Goal of the exercise: Copy the following material line for line, without changing a character.
— Start of Extracted data —
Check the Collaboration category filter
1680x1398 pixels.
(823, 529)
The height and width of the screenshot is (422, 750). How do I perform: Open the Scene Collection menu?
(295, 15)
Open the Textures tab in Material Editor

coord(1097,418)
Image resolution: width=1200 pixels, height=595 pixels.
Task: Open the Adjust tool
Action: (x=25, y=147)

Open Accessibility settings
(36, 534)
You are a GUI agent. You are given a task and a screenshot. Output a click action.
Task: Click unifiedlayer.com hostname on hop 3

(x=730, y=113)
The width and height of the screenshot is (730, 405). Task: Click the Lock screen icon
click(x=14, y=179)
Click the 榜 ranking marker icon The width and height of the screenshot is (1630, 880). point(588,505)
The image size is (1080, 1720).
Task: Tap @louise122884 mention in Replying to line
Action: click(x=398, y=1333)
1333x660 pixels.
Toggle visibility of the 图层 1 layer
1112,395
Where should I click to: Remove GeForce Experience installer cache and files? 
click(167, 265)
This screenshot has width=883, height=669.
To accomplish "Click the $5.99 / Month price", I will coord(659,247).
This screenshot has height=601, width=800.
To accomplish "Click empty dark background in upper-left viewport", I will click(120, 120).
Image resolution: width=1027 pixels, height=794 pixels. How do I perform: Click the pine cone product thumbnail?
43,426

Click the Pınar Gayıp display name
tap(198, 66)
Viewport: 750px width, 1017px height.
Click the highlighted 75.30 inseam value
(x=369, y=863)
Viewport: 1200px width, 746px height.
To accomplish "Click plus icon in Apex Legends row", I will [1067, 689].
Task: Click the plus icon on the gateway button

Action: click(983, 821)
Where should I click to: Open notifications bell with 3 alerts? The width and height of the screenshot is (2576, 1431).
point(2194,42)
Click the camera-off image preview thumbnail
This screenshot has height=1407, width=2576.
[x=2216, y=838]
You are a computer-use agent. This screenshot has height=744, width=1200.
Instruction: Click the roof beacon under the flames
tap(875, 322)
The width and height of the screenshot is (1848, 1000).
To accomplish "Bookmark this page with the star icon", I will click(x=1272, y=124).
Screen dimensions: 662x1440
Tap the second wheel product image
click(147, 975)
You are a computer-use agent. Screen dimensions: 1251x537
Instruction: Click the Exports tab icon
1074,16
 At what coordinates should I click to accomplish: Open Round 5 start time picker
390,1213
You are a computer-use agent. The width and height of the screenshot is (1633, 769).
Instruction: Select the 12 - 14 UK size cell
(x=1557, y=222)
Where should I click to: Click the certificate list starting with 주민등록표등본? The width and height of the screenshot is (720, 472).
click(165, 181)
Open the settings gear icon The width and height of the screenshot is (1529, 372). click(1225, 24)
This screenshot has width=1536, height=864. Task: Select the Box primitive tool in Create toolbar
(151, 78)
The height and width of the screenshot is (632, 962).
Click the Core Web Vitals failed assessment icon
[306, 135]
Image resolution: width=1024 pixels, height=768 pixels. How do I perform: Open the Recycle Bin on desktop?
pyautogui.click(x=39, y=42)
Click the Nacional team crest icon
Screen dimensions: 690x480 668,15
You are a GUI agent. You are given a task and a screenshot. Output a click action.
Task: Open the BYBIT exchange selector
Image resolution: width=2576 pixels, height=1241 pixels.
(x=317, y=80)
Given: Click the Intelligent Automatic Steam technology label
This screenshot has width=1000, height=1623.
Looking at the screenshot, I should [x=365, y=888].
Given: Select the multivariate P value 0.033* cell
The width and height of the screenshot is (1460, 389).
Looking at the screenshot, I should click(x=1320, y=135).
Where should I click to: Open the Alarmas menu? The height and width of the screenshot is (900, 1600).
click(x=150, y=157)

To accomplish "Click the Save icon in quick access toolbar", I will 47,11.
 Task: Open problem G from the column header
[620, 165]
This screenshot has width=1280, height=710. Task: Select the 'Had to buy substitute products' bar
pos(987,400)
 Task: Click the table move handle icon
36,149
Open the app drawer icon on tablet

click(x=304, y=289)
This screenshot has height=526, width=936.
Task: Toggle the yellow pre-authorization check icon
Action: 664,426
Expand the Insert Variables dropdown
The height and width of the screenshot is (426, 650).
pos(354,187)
— End of Extracted data —
Expected answer:
Check the Collaboration category filter
1680x1398 pixels.
(823, 529)
The height and width of the screenshot is (422, 750). How do I perform: Open the Scene Collection menu?
(295, 15)
Open the Textures tab in Material Editor

coord(1097,418)
Image resolution: width=1200 pixels, height=595 pixels.
Task: Open the Adjust tool
Action: (x=25, y=147)

Open Accessibility settings
(36, 534)
You are a GUI agent. You are given a task and a screenshot. Output a click action.
Task: Click unifiedlayer.com hostname on hop 3

(x=730, y=113)
The width and height of the screenshot is (730, 405). Task: Click the Lock screen icon
click(x=14, y=179)
Click the 榜 ranking marker icon The width and height of the screenshot is (1630, 880). point(588,505)
The image size is (1080, 1720).
Task: Tap @louise122884 mention in Replying to line
Action: click(x=398, y=1333)
1333x660 pixels.
Toggle visibility of the 图层 1 layer
1112,395
Where should I click to: Remove GeForce Experience installer cache and files? 
click(167, 265)
This screenshot has width=883, height=669.
To accomplish "Click the $5.99 / Month price", I will coord(659,247).
This screenshot has height=601, width=800.
To accomplish "Click empty dark background in upper-left viewport", I will click(120, 120).
Image resolution: width=1027 pixels, height=794 pixels. How do I perform: Click the pine cone product thumbnail?
43,426

Click the Pınar Gayıp display name
tap(198, 66)
Viewport: 750px width, 1017px height.
Click the highlighted 75.30 inseam value
(x=369, y=863)
Viewport: 1200px width, 746px height.
To accomplish "Click plus icon in Apex Legends row", I will [1067, 689].
Task: Click the plus icon on the gateway button

Action: click(983, 821)
Where should I click to: Open notifications bell with 3 alerts? The width and height of the screenshot is (2576, 1431).
point(2194,42)
Click the camera-off image preview thumbnail
This screenshot has height=1407, width=2576.
[x=2216, y=838]
You are a computer-use agent. This screenshot has height=744, width=1200.
Instruction: Click the roof beacon under the flames
tap(875, 322)
The width and height of the screenshot is (1848, 1000).
To accomplish "Bookmark this page with the star icon", I will click(x=1272, y=124).
Screen dimensions: 662x1440
Tap the second wheel product image
click(147, 975)
You are a computer-use agent. Screen dimensions: 1251x537
Instruction: Click the Exports tab icon
1074,16
 At what coordinates should I click to accomplish: Open Round 5 start time picker
390,1213
You are a computer-use agent. The width and height of the screenshot is (1633, 769).
Instruction: Select the 12 - 14 UK size cell
(x=1557, y=222)
Where should I click to: Click the certificate list starting with 주민등록표등본? The width and height of the screenshot is (720, 472).
click(165, 181)
Open the settings gear icon The width and height of the screenshot is (1529, 372). click(1225, 24)
This screenshot has width=1536, height=864. Task: Select the Box primitive tool in Create toolbar
(151, 78)
The height and width of the screenshot is (632, 962).
Click the Core Web Vitals failed assessment icon
[306, 135]
Image resolution: width=1024 pixels, height=768 pixels. How do I perform: Open the Recycle Bin on desktop?
pyautogui.click(x=39, y=42)
Click the Nacional team crest icon
Screen dimensions: 690x480 668,15
You are a GUI agent. You are given a task and a screenshot. Output a click action.
Task: Open the BYBIT exchange selector
Image resolution: width=2576 pixels, height=1241 pixels.
(x=317, y=80)
Given: Click the Intelligent Automatic Steam technology label
This screenshot has width=1000, height=1623.
Looking at the screenshot, I should [x=365, y=888].
Given: Select the multivariate P value 0.033* cell
The width and height of the screenshot is (1460, 389).
Looking at the screenshot, I should click(x=1320, y=135).
Where should I click to: Open the Alarmas menu? The height and width of the screenshot is (900, 1600).
click(x=150, y=157)

To accomplish "Click the Save icon in quick access toolbar", I will 47,11.
 Task: Open problem G from the column header
[620, 165]
This screenshot has width=1280, height=710. Task: Select the 'Had to buy substitute products' bar
pos(987,400)
 Task: Click the table move handle icon
36,149
Open the app drawer icon on tablet

click(x=304, y=289)
This screenshot has height=526, width=936.
Task: Toggle the yellow pre-authorization check icon
Action: 664,426
Expand the Insert Variables dropdown
The height and width of the screenshot is (426, 650).
pos(354,187)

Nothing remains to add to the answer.